┌─ ZITIERTE PASSAGE
# taz.de -- Syrer im Libanon: Soldaten prügeln Migranten
       
       > Wegen eines angeblichen Anstiegs der Kriminalität geht die libanesische
       > Armee gegen Migranten aus Syrien vor. Dahinter steckt Misstrauen und
       > Rassismus.
       
 (IMG) Bild: Libanesische Soldaten in der Hauptstadt Beirut
       
       BEIRUT taz | „Ich bin froh, dass die Armee die Syrer verprügelt hat. Sie
       kommen in mein Geschäft und stehlen, sie belästigen unsere Frauen und
       verprügeln unsere Jugendlichen“, sagt Cesar. Der 61-Jährige betreibt einen
       Laden in Jeitawi, einem Stadtteil von Beirut. Er liegt in der Nähe einiger
       Häuser, in denen mehrheitlich syrische Migranten wohnen.
       
       Vor einigen Tagen drang die libanesische Armee in mehrere dieser Häuser
       ein. In einer vierstündigen Aktion verprügelte sie die dort lebenden Syrer,
       Ägypter und Sudanesen. Immer wieder mussten sich die Migranten hinknien,
       während sie mit Kabeln und Besenstielen geschlagen wurden. Unter den Augen
       mehrerer Nachbarn wurden die Männer eine Außentreppe hochgetrieben, während
       Soldaten ihnen mit den Fäusten ins Gesicht schlugen.
       
       „Die Soldaten stürmten einfach in unser Haus und fingen an, uns zu
       schlagen“, sagt Mahmud (*), einer der Syrer, der taz. Auf seinem Rücken
       prangt ein tellergroßer Bluterguss. „Sie stellten uns keine Fragen, sondern
       brüllten nur ’Armee! Armee!‘“ Laut Mahmud mussten vier Männer im
       Krankenhaus behandelt werden.
└─
┌─ BEREITGESTELLTE DATEN
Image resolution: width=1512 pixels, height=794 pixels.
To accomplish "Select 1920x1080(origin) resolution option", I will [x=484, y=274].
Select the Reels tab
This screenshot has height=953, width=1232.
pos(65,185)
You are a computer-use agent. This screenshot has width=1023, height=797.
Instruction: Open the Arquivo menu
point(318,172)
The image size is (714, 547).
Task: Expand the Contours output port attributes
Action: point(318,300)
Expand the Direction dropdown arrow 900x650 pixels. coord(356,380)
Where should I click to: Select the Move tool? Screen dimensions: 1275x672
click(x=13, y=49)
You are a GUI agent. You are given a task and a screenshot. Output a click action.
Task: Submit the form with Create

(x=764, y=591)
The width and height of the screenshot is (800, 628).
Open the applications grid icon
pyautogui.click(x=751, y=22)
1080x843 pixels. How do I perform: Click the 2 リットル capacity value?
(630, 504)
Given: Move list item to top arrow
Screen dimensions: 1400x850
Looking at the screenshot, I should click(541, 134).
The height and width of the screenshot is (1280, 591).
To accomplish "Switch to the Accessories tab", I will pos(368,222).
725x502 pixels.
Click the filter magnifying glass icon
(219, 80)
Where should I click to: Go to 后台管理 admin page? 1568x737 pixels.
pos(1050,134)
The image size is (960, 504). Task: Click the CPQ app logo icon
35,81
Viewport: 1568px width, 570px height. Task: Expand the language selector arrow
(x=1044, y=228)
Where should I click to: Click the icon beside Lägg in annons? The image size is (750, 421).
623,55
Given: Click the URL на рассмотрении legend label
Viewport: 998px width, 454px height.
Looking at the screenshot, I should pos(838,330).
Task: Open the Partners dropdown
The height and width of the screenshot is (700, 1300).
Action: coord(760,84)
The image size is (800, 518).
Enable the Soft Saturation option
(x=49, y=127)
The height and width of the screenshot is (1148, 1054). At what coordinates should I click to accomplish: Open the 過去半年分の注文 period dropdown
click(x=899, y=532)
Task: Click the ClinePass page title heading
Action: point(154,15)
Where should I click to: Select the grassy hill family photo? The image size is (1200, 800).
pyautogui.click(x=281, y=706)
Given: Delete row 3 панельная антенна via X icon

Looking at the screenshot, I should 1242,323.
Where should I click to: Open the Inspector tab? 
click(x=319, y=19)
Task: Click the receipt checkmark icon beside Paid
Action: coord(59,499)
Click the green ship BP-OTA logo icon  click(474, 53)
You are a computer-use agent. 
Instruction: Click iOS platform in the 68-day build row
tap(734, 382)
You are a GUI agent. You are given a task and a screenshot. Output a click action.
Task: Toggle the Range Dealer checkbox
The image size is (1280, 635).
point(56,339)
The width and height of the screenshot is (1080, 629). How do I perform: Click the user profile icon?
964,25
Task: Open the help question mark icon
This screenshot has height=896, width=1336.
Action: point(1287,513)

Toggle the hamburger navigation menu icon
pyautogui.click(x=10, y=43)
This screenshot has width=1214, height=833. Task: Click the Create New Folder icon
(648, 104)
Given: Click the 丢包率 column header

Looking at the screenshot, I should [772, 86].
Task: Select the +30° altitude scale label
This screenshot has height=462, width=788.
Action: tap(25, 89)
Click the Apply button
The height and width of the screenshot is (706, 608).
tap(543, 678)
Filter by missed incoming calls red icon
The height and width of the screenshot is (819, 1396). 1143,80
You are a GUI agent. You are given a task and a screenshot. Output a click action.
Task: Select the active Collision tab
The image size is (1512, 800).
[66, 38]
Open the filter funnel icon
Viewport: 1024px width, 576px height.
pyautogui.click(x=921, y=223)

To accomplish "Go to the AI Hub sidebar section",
└─
*ZIEL*
Wie lange dauerte laut dem Text über Syrer im Libanon die Aktion der Armee in den Häusern? Bitte stütze dich allein auf den Text.

*ANTWORT*
Die Aktion dauerte vier Stunden.